▶ **INPUT MATERIAL**:
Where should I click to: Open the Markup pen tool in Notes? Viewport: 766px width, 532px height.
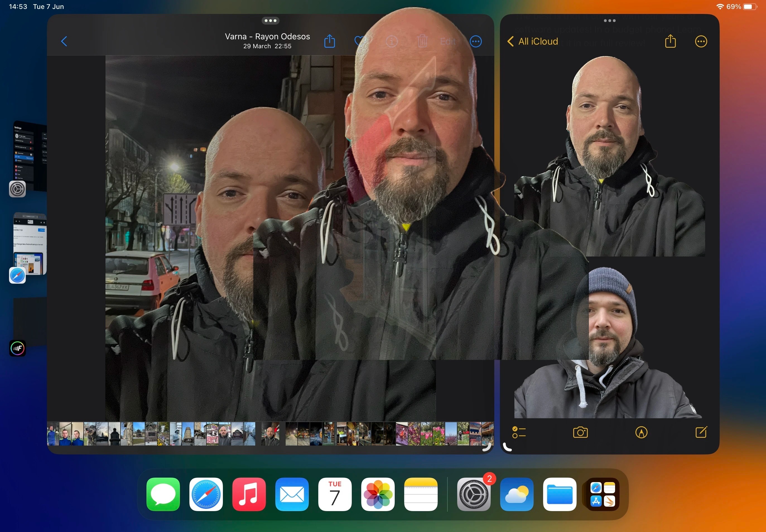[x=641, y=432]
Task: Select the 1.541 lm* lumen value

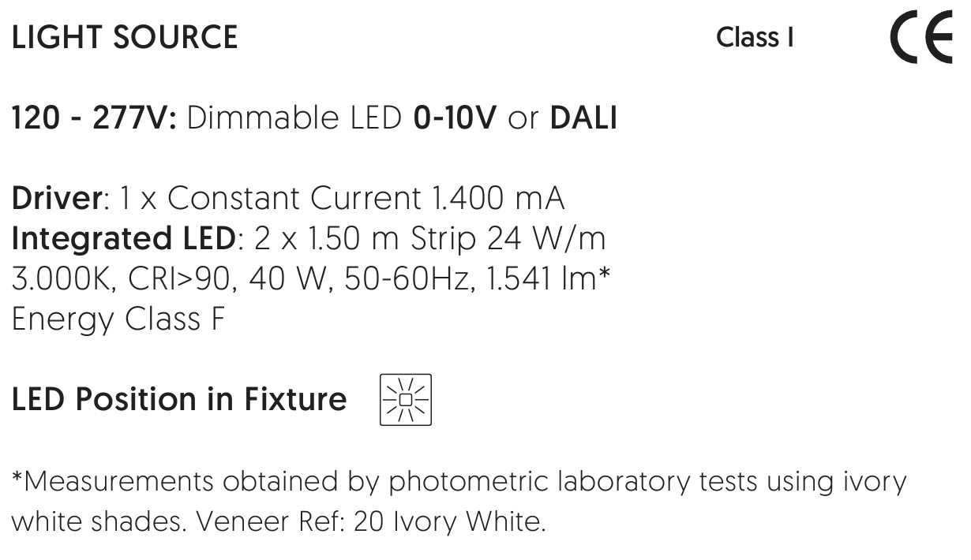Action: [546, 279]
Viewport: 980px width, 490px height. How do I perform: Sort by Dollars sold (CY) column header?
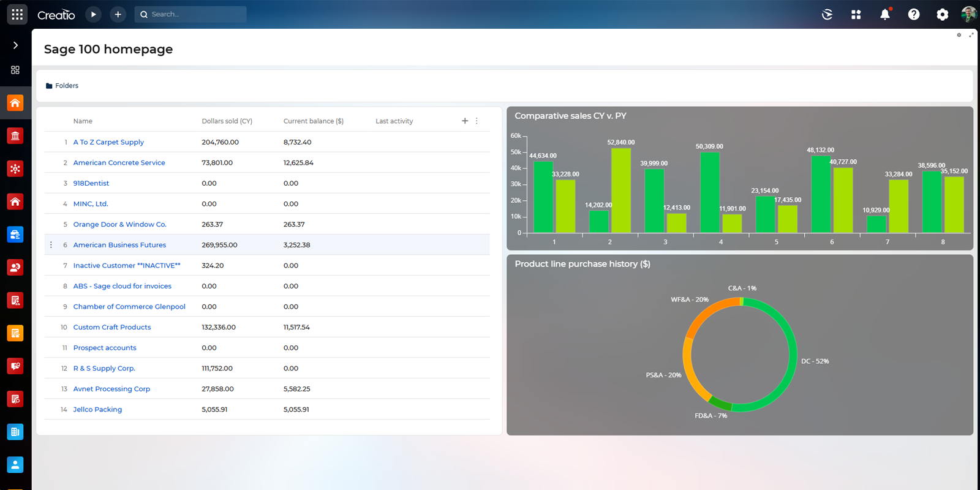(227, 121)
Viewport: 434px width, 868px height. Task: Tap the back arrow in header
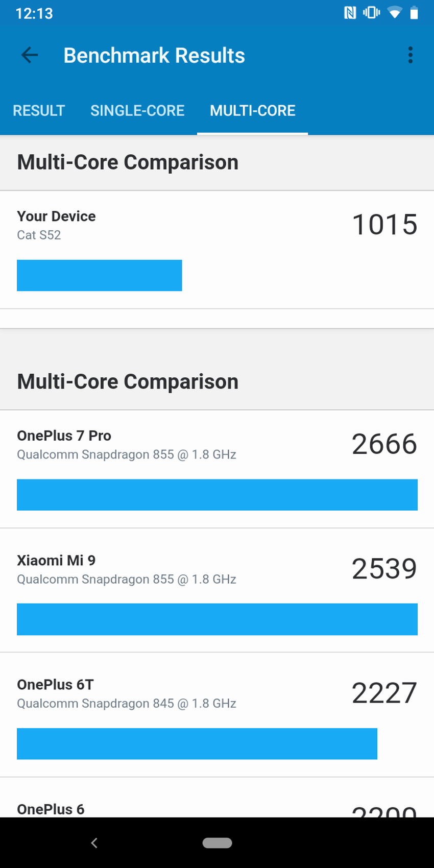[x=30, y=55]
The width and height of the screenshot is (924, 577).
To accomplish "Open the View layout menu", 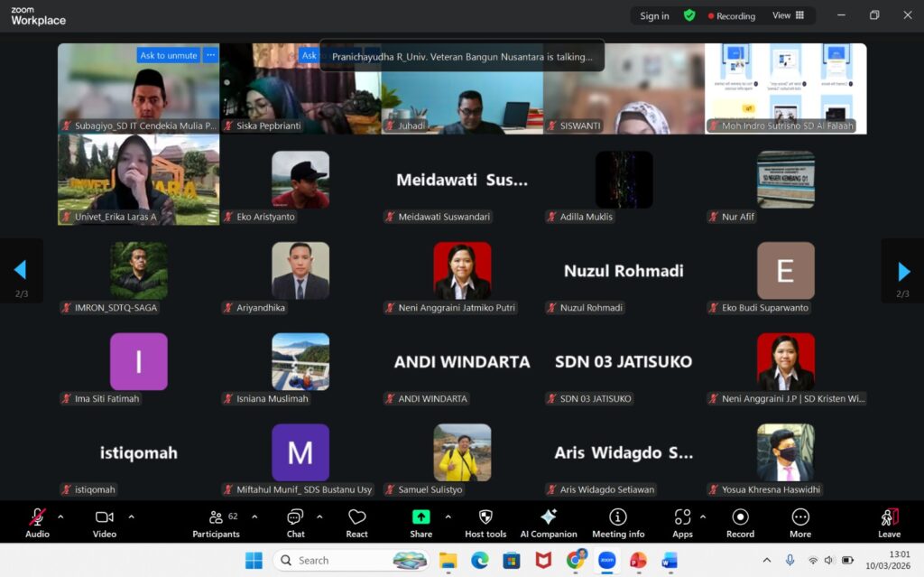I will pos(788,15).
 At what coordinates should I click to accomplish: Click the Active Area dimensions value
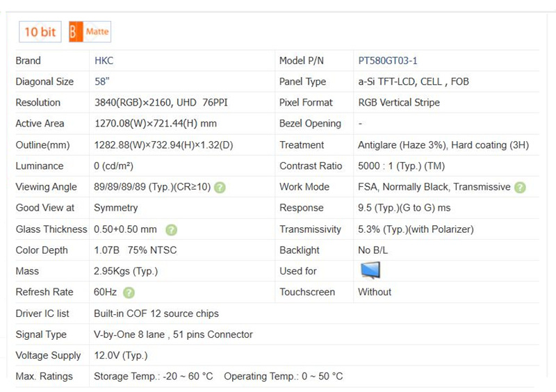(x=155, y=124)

▶ **GIVEN REQUEST**: Copy the listing word for word, from its first line through the line that contains "[x=30, y=55]". Leave the pictures out.

▶ **RESPONSE BELOW**:
Where should I click to: Open the Markup pen tool in Notes? Viewport: 766px width, 532px height.
[x=641, y=432]
Task: Select the 1.541 lm* lumen value

Action: [546, 279]
Viewport: 980px width, 490px height. How do I perform: Sort by Dollars sold (CY) column header?
(227, 121)
Viewport: 434px width, 868px height. Task: Tap the back arrow in header
[x=30, y=55]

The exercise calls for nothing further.